WORK ORDER
Copy every line from the one that holds "The height and" to the end of the records below, exactly and with nothing else, but without any pictures.

INFORMATION SUPPLIED section start

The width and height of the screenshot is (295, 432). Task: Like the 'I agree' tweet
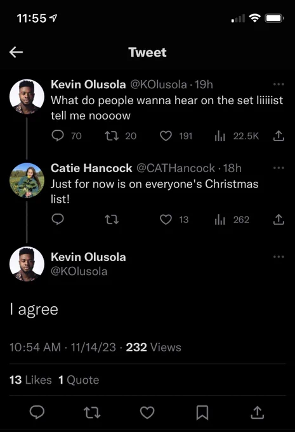pyautogui.click(x=147, y=412)
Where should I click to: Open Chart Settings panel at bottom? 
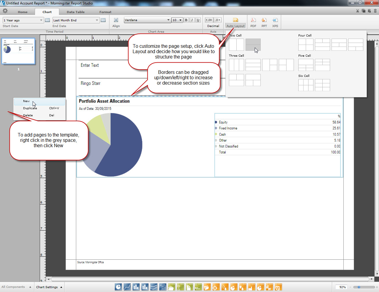point(49,287)
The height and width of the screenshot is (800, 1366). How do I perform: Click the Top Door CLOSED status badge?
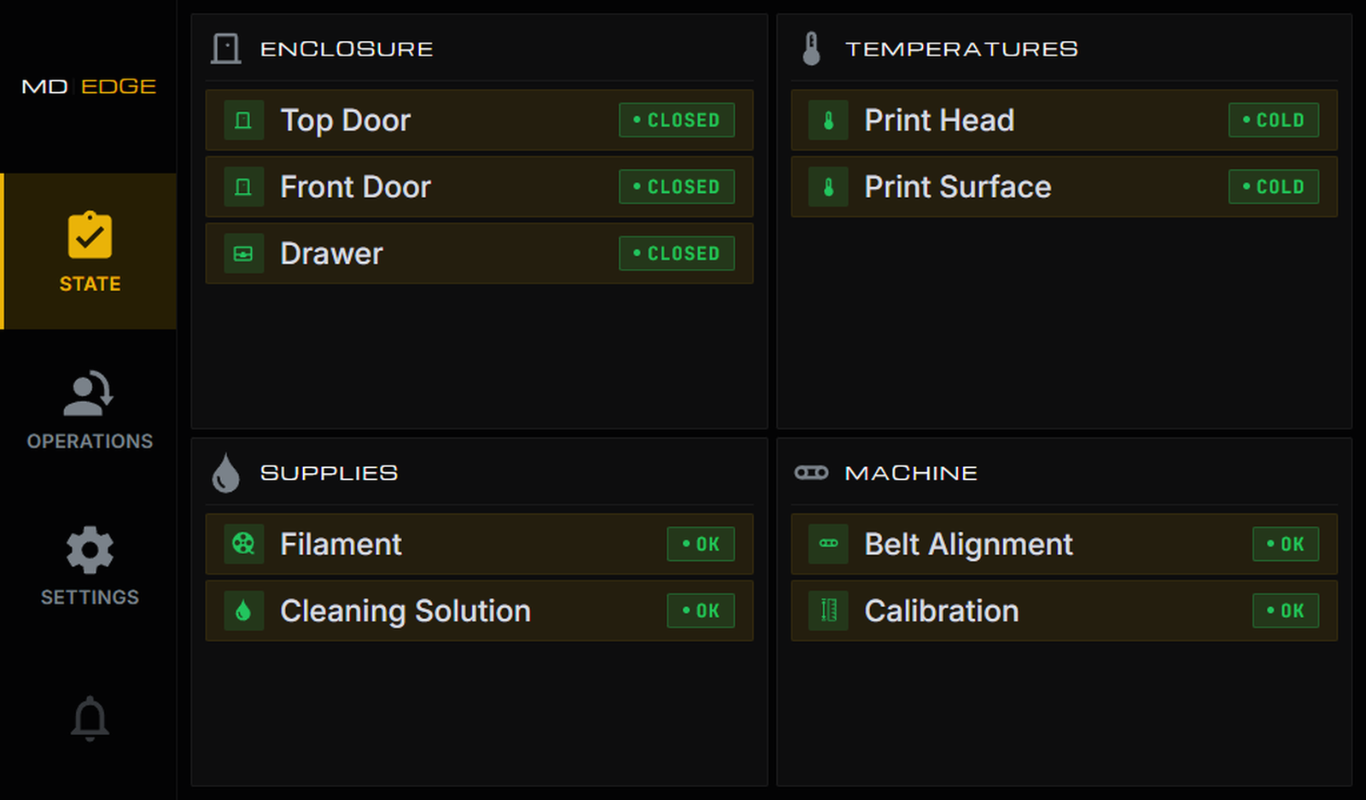(676, 120)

INFORMATION SUPPLIED section end

ANSWER TO THE PROBLEM
The height and width of the screenshot is (800, 1366). How do I perform: Click the Top Door CLOSED status badge?
(676, 120)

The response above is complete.